Spleen cells from CBA mice were washed in PBS supplemented with 1% fetal calf serum (FCS) and stained on ice with fluorescein isothiocyanate (FITC)-labelled anti-mouse CD49b/pan NK cell (DX5) monoclonal antibody (Becton Dickinson). The cells were then washed in PBS with 1% bovine serum albumin (BSA) and 2 mm ethylenediamine tetraacetic acid (EDTA), centrifuged and resuspended in 80 µl PBS. Twenty µl Macs anti-FITC-MicroBeads (Miltenyi Biotec, Bergisch Gladbach, Germany) was added and incubated on ice for 15 min. Cells were resuspended with PBS to a final volume of 500 µl and applied on an equilibrated LS⁺ separation column (Miltenyi Biotec). Cells were eluted by washing the column twice with 500 µl PBS/1% BSA and resuspended in medium. NK-deficient spleen cell suspension and isolated NK cells were added to the infected fibroblasts separately.

Immunoblot

Infected and uninfected fibroblasts (1 × 10⁶) were lysed with 1% Triton lysis buffer. After centrifugation supernatants were supplemented with glycerin/sodium dodecyl sulphate (SDS) buffer and applied on a gradient SDS–polyacrylamide gel electrophoresis (SDS-PAGE) gel (8–18%). After electrophoresis the gel was blotted using the semidry technique on Hybond-ECL nitrocellulose (Amersham Bioscience, Freiburg, Germany). Nitrocellulose was then blocked in 4% BSA/PBS and washed twice with PBS supplemented with 0·1% Tween. The blot was incubated with 1 µg/ml rabbit anti-mouse iNOS/NOS II (Upstate Biotechnology) for 1 h at room temperature followed by horseradish peroxidase (HRP)-labelled goat anti-rabbit antibody (Dako, Glostrup, Denmark) for 1 h at room temperature. After washing with PBS/0·1% Tween the blot was developed with ECL Western blotting detection solution and Hyperfilm-ECL (Amersham Bioscience).

Statistical analysis

Results are presented as the mean ± standard deviation. Each experiment was performed independently three to four times. Statistical analysis was generally performed with the unpaired Student’s t-test using prism software (Graph Pad Software, San Diego, CA, USA). The level of significance was set at *P ≤ 0·05 and **P ≤ 0·01.

Results

Decreased burden of intracellular T. cruzi after co-incubation with spleen cells

To study the ability of immune cells to affect the number of intracellular T. cruzi in fibroblasts, monolayers of L929 cells were infected in vitro with lacZ-transfected T. cruzi and subsequently spleen cells from CBA/j mice were added. Staining of cells with 4′,6-diamidino-2-phenylindole (DAPI), a dye for nuclear fluorescent labelling, revealed that approximately 80% of the cells were infected after 3 days using a multiplicity of infection (MOI) of one parasite per cell (data not shown). Addition of spleen cells from CBA/j mice for 2 days reduced the parasitic load in L929 cells significantly (Fig. 1a). Spleen cells that were pre-activated with poly I:C, which is known to induce IFN-γ by NK cells, displayed an increased activity in comparison to naive spleen cells. As expected, pre-activated spleen cells produce more IFN-γ and an increased amount of nitric oxide could be found in poly I:C-stimulated cultures (Fig. 1b). TNF-α production was not detectable in this in vitro culture system (data not shown). Trypanocidal activity of naive as well as poly I:C pre-activated spleen cells were independent from cell-to-cell contact, as separation of spleen cells from infected L929 cells by a transwell insert did not abolish the trypanocidal effect (Fig. 1a). These findings suggest not only that the reduction of intracellular parasites is triggered by spleen cell-derived soluble factors, but also that spleen cells were activated by soluble factors that were produced by infected L929 cells.

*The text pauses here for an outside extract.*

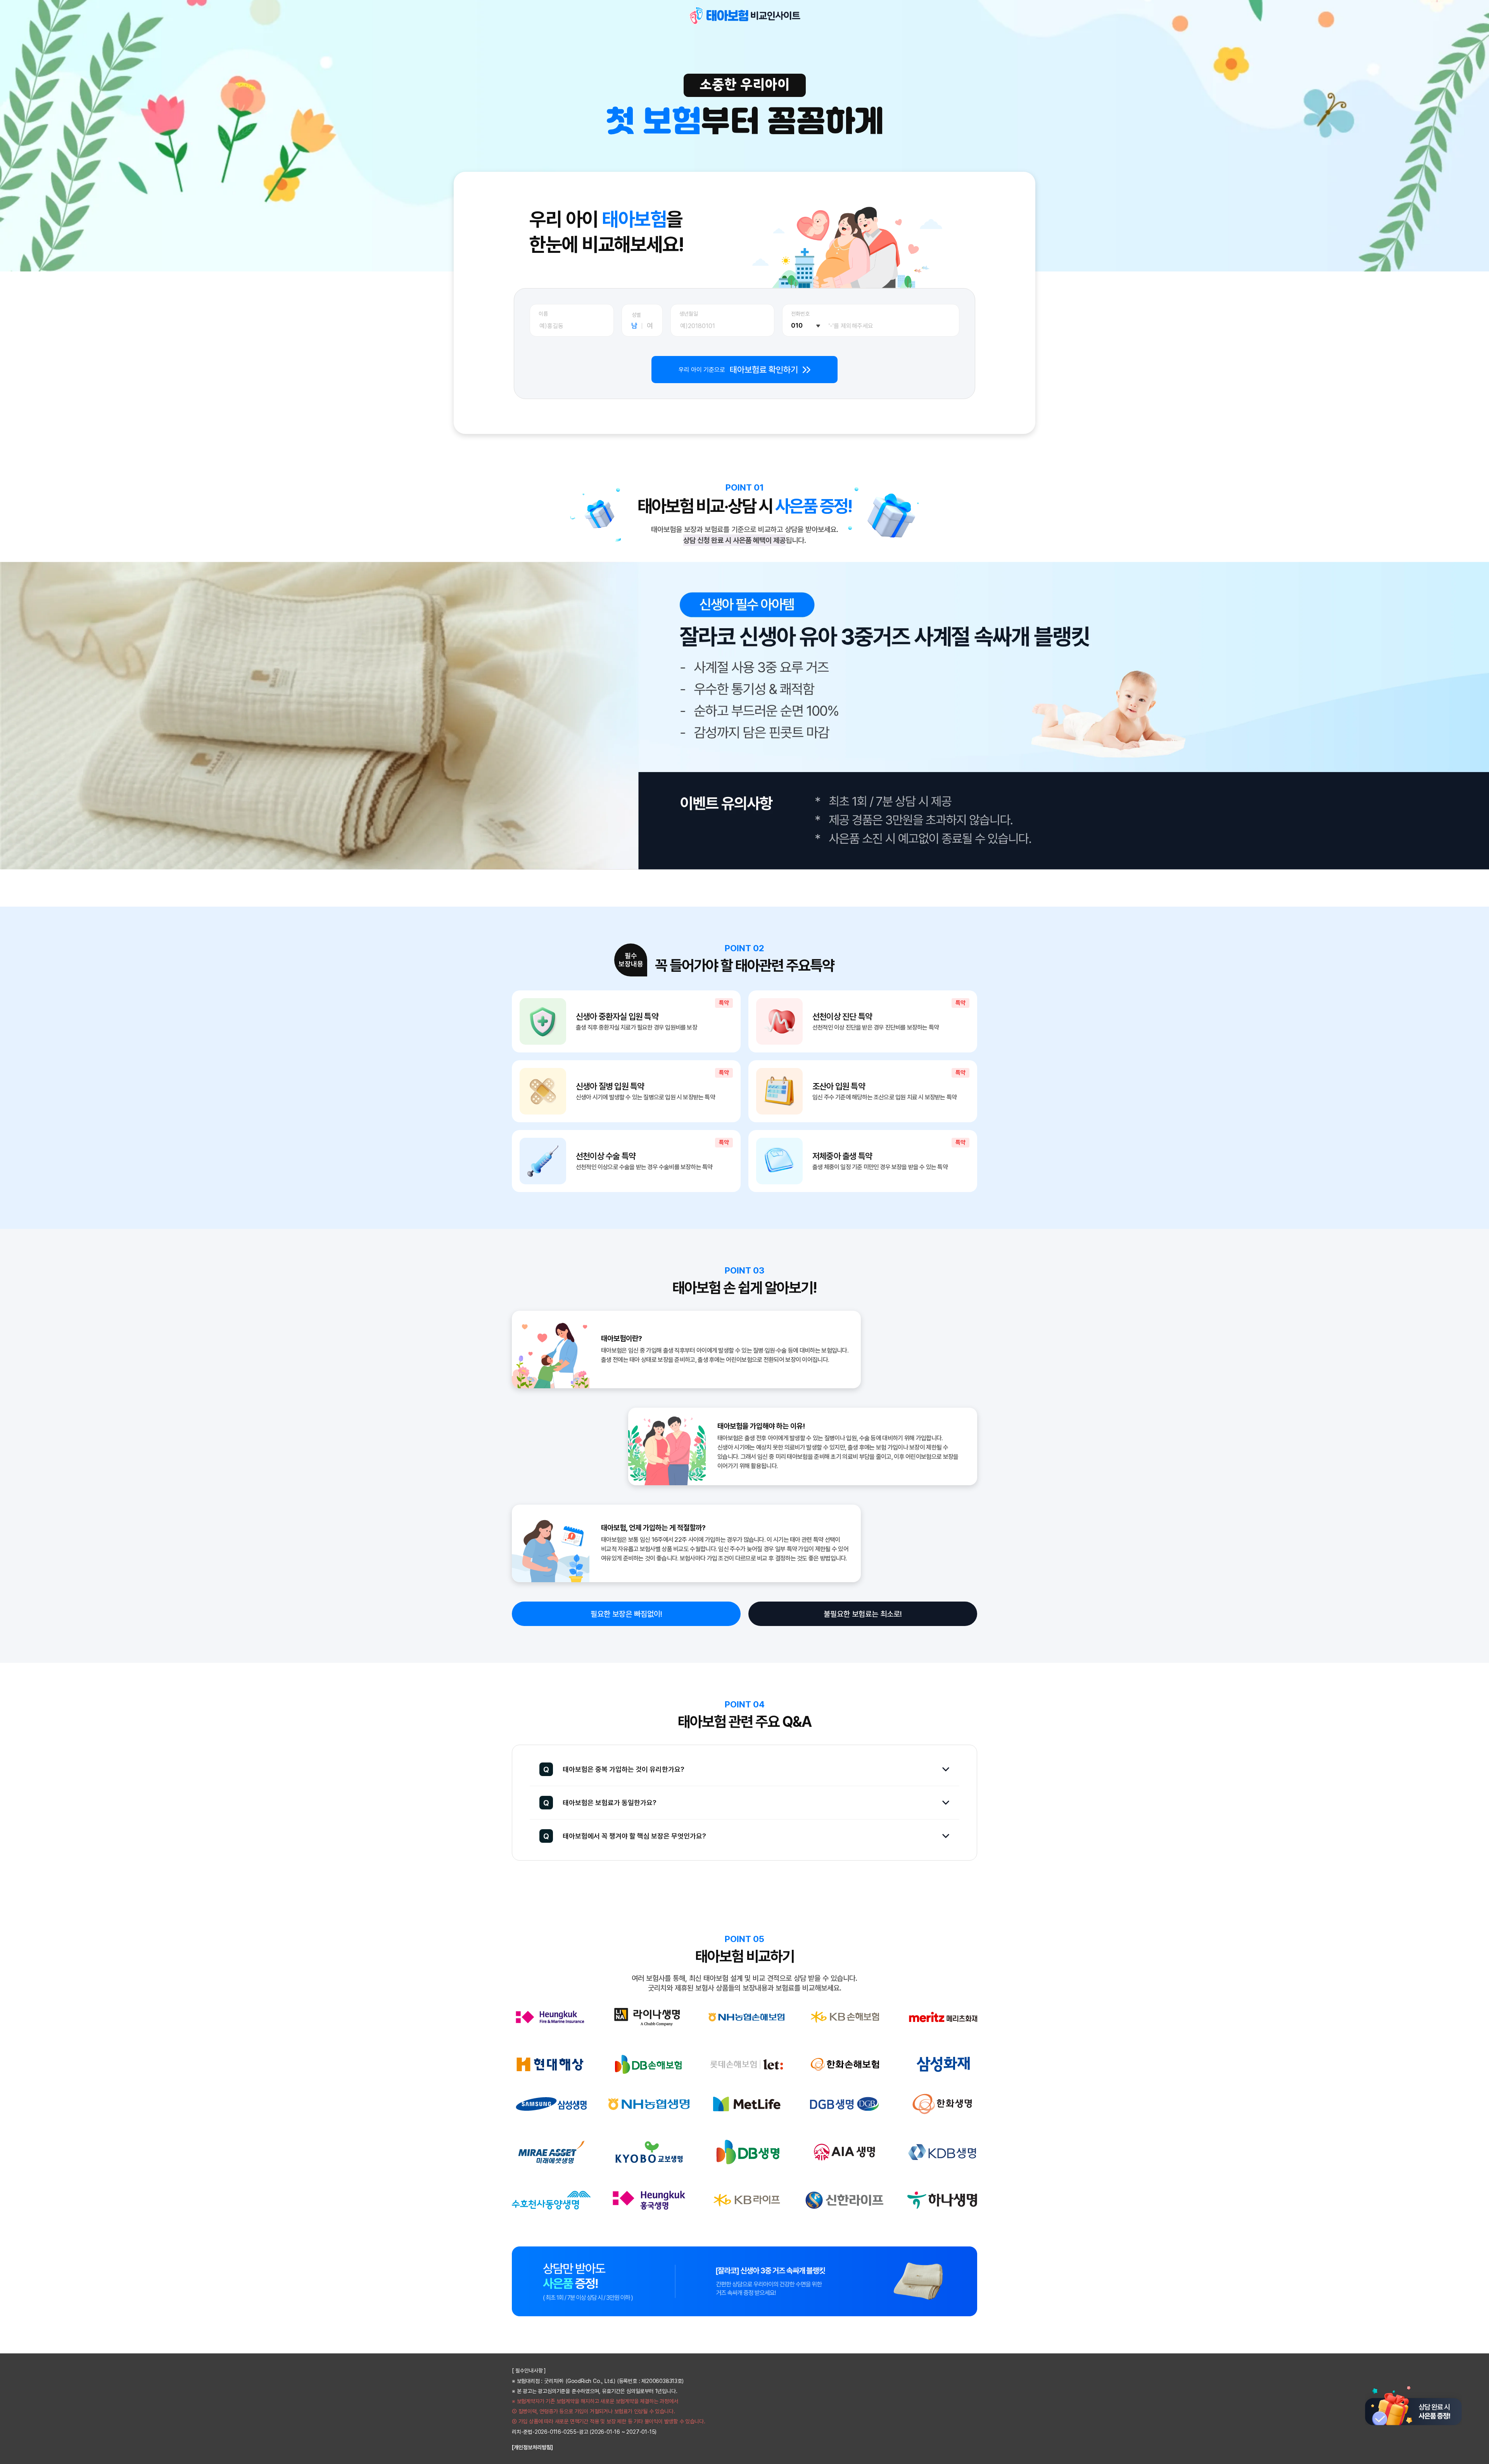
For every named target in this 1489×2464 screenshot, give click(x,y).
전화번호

Fig. 1 — Induction of trypanocidal activity in L929 cells after incubation with CBA/j spleen cells. A monolayer of L929 cells was infected with 1 × 10⁵*Trypanosoma cruzi* and after 3 days 3 × 10⁶ spleen cells from CBA/j mice that were either untreated or stimulated with 0·2 mg/ml poly I:C were added. After an additional 2 days the number of intracellular *lacZ*-transfected *T. cruzi* was measured by staining with chlorophenol red-beta D galactopyranoside (CPRG) (a). The number of intracellular parasites was similar when L929 cells were in direct contact with spleen cells (contact) or when they were separated by a transwell system (TW). The supernatant of this mixed cell culture system was analysed for interleukin (IL)-12, interferon (IFN)-γ and nitric oxide (NO) (b). Graphs indicate cytokine production after direct (contact) incubation.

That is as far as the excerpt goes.